Stored items
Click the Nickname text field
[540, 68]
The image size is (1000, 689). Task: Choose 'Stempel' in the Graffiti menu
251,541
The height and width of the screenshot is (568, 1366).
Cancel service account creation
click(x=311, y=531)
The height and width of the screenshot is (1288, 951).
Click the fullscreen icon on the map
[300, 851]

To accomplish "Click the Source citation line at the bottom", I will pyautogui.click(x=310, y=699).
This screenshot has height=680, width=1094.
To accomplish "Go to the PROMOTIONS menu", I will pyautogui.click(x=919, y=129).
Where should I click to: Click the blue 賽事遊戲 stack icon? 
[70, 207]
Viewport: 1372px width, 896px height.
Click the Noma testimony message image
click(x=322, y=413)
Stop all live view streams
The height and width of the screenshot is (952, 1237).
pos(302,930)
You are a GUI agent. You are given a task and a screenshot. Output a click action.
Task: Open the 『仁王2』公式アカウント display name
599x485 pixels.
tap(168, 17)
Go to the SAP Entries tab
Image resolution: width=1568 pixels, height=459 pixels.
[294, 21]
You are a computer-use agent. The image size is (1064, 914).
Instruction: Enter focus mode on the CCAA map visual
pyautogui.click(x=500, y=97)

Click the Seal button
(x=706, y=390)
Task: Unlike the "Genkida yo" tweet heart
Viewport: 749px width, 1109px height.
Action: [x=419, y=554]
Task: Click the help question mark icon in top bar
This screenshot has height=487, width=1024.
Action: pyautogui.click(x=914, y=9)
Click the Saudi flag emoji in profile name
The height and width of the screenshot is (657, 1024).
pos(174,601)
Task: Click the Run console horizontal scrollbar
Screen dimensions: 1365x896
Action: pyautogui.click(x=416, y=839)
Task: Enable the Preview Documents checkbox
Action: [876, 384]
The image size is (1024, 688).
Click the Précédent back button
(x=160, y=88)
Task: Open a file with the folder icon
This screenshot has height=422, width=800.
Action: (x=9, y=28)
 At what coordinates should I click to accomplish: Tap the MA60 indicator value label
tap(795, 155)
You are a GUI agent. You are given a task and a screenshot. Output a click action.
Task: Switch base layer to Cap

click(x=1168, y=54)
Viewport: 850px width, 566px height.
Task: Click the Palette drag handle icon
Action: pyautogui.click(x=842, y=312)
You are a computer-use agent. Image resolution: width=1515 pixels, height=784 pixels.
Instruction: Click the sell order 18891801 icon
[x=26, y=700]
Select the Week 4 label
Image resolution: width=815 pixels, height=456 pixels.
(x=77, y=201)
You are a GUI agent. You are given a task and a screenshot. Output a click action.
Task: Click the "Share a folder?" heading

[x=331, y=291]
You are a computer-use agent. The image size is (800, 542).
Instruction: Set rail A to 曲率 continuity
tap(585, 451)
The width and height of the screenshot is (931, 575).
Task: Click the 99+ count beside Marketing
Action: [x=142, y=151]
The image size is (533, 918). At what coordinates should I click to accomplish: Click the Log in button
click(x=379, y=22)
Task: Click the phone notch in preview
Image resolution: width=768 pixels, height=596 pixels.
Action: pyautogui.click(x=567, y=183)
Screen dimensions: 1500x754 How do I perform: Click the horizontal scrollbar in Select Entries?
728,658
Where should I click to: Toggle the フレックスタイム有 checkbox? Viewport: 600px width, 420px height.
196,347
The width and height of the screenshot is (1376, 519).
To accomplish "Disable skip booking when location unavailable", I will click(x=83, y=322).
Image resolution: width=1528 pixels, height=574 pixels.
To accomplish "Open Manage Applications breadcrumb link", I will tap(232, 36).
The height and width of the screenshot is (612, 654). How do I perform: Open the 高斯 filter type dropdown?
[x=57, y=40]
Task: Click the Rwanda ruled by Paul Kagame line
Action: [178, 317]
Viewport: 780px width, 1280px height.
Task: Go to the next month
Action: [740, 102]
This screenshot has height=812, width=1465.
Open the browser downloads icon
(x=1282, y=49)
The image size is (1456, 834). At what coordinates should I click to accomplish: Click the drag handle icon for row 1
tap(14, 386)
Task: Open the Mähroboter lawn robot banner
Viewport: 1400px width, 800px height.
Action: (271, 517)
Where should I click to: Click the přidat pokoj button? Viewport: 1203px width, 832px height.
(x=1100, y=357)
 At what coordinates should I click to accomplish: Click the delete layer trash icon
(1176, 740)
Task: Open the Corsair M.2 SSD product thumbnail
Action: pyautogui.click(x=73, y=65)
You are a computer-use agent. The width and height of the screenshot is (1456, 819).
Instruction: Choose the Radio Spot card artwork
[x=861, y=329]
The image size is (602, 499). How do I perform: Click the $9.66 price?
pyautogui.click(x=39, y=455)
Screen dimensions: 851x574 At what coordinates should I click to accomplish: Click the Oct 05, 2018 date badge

Task prompt:
The answer should consist of every line above in which "will" appears.

Solution:
To accomplish "Click the Source citation line at the bottom", I will pyautogui.click(x=310, y=699).
To accomplish "Go to the PROMOTIONS menu", I will pyautogui.click(x=919, y=129).
To accomplish "Disable skip booking when location unavailable", I will click(x=83, y=322).
To accomplish "Open Manage Applications breadcrumb link", I will tap(232, 36).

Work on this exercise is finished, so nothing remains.